You can easily tweak that by putting a border around it. You can put a transparent border on something so it doesn't visibly show, but when you switch into a high-contrast theme, it'll be transformed by that interface. So look for things that are meaningful in your visual design and put those in HTML or ARIA as well.
For developers — Gesture alternatives
When we work with gestures, we need to think things through. We've done things before where we made a sortable table — if you swipe down a table, it sorts on that column, ascending or descending, based on the gesture.
Some people can't do that gesture, so what we build in is another mechanism: if you tap on the table header cell, that automatically toggles between ascending and descending. So think about the gestures you're building into things these days. We might need alternatives — different ways of making that work. We need to consider complementary methods to use alongside those gestures.
Avoid black holes
The last technique is finding ways of avoiding black holes — and I'm not talking about that really horrible, cheesy 1970s sci-fi movie. That was not a great movie. You should go watch it anyway, though, because you can. I'm talking about things like keyboard black holes. Many carousels become keyboard black holes to people.
You see at the top here, "page one of two." That's something we call a really good idea, part of the reason being that it sets the stage for what's about to happen.
If I know it's page one of two, I'm like, "Maybe I'll go into that carousel." But if it's page one of ten, I might be like, "I don't know if I want to go in there."
Here's an interesting thing, though. How many items are in this carousel? You can shout it out.
There are six on the first page. If there are two pages, the math tells us there are twelve items max.
But if I can't see that there are six because I can't see the screen, "page one of two" isn't necessarily that useful to me — it could be two pages of a hundred each. So one thing we need to think about is not just doing "page one of two," but saying, "Customers who bought this item also bought..." and there are sixteen items — so we know it's a list of sixteen, or twelve, or whatever it is. We build more clues into the interface to set the expectation of what people are about to go into.
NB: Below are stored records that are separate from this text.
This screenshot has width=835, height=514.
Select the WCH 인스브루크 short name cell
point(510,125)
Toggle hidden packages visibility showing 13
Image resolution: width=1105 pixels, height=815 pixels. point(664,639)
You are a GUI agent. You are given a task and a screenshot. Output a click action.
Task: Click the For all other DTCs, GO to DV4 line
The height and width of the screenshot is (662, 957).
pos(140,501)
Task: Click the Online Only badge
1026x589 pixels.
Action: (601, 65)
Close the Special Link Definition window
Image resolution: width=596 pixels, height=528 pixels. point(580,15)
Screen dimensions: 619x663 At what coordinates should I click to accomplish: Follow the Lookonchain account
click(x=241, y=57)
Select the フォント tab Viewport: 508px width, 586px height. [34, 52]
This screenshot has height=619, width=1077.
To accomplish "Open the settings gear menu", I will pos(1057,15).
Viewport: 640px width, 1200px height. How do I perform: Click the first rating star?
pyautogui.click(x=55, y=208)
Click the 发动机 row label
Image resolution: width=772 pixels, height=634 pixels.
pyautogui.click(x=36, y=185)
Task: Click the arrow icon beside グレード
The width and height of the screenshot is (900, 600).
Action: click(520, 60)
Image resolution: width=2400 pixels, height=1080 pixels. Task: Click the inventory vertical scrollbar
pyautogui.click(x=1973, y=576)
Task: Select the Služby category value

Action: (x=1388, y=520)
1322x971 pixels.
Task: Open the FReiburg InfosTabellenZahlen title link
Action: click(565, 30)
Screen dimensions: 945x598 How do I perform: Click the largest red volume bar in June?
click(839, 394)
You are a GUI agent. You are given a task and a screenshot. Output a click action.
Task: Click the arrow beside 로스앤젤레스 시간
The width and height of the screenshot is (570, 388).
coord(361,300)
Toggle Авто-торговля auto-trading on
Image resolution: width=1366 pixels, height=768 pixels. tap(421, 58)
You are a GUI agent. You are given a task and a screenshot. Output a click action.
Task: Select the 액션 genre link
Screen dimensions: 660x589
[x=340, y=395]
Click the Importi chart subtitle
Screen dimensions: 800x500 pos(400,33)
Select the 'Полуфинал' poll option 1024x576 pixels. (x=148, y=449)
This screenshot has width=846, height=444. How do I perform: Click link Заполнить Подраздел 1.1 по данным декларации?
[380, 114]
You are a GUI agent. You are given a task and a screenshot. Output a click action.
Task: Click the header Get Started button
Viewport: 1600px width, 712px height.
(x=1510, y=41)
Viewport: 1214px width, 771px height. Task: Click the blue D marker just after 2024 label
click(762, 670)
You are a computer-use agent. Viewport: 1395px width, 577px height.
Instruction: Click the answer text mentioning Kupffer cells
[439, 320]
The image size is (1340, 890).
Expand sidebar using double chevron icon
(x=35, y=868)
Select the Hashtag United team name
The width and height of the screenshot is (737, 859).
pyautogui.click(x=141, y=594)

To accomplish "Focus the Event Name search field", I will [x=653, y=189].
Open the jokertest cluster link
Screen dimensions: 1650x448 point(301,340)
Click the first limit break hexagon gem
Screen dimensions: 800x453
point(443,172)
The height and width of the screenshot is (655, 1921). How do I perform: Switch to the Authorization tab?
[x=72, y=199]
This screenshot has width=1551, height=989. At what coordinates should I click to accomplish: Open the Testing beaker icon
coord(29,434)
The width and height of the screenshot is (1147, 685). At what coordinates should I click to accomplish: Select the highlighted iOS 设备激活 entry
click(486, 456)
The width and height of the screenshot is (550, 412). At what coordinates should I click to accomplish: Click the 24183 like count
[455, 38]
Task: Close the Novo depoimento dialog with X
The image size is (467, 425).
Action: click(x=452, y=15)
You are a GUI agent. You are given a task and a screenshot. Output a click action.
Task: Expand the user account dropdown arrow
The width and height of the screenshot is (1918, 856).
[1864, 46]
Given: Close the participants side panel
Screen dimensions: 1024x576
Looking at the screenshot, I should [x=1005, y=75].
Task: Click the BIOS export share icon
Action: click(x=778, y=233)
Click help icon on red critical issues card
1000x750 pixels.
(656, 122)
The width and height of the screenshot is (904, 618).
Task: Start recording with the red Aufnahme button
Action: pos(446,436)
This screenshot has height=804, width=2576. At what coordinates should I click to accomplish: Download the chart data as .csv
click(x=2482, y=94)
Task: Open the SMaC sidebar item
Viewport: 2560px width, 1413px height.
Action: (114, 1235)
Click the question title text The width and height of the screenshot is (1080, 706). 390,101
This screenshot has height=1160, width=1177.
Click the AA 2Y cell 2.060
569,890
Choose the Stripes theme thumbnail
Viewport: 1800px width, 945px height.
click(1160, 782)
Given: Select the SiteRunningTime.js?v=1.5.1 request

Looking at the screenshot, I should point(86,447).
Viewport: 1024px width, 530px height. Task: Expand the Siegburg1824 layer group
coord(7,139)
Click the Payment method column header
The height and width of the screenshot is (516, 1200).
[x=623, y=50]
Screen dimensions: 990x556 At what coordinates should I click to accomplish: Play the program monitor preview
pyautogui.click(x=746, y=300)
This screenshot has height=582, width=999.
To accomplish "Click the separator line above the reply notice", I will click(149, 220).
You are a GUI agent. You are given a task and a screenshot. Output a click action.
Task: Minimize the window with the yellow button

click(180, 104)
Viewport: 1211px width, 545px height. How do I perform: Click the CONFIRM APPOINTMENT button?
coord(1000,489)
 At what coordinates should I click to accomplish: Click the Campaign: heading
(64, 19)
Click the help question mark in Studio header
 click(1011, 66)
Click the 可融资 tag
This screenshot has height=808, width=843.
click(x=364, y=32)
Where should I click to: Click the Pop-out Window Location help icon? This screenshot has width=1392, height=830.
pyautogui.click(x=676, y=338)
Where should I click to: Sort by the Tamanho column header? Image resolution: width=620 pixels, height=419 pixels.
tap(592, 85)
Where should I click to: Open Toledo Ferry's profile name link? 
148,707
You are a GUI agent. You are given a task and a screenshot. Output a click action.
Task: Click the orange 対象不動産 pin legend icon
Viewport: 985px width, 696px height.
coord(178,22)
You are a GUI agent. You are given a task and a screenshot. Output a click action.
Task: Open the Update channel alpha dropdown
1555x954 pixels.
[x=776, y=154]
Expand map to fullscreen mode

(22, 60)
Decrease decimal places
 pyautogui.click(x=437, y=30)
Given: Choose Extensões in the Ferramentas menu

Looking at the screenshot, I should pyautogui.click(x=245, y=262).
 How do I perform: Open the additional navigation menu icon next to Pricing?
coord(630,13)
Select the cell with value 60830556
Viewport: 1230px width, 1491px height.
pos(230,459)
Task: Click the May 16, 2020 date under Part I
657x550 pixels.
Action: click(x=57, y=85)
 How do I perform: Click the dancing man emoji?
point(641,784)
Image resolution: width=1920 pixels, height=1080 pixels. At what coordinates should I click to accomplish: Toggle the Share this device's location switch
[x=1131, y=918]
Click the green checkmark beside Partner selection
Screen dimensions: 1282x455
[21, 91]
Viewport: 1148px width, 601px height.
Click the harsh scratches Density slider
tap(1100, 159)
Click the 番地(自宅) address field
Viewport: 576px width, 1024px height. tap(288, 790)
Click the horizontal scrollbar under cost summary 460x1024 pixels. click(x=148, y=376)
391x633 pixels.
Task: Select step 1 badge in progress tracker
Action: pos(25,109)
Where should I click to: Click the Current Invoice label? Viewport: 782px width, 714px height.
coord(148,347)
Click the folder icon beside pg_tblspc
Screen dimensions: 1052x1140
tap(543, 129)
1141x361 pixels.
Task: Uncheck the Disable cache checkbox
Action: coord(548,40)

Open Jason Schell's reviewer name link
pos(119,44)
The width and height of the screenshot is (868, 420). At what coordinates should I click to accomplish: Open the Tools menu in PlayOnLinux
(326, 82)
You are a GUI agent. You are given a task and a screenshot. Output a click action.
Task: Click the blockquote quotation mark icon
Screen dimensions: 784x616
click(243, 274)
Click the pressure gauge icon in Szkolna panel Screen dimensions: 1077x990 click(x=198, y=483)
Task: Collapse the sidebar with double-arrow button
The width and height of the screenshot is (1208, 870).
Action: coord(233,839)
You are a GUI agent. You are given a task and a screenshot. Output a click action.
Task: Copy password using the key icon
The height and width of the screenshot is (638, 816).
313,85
Because if you're tabbing through a carousel, you could be going forever. We do a lot of work to think about how people get into things, and we want to answer this question: "What happens if I go into this thing?"
As developers and designers, we have kind of an obligation to do that.
So we've talked about how people get into things. Look at this last example. This ramp — this is a pharmacy in Mexico, and I think it's well-intentioned.
But if you look at this ramp, this is a ramp people use to bring the dolly in. This is not a ramp for a wheelchair. This doesn't meet any accessibility standard ever, anywhere.
Fortunately, the door opens in — if it opened out, we'd be in a whole lot of trouble. The reason I share this isn't because of the ramp itself; there are some obvious things there.
I am scared for the person in a wheelchair trying to get out of the store, just as much as getting in. Because if you look at that ramp, it's steep, and it's a very short ride to being right in the middle of the road.
So we put a lot of effort into this all the time: how do people start using the thing I want them to use? But we don't put enough effort into how people stop using the thing we've got them using.
How do people get out of that carousel? If they can get in, how do they get out? They can get into this store — how are they going to get out? I want you to put that same level of thought and consideration into that as well.
In closing
I hope all of that makes sense to you, and I hope the distinction really lands: accessibility is an outcome, inclusive design is a process. 
I would love for you very much to embrace that process. Thank you very much.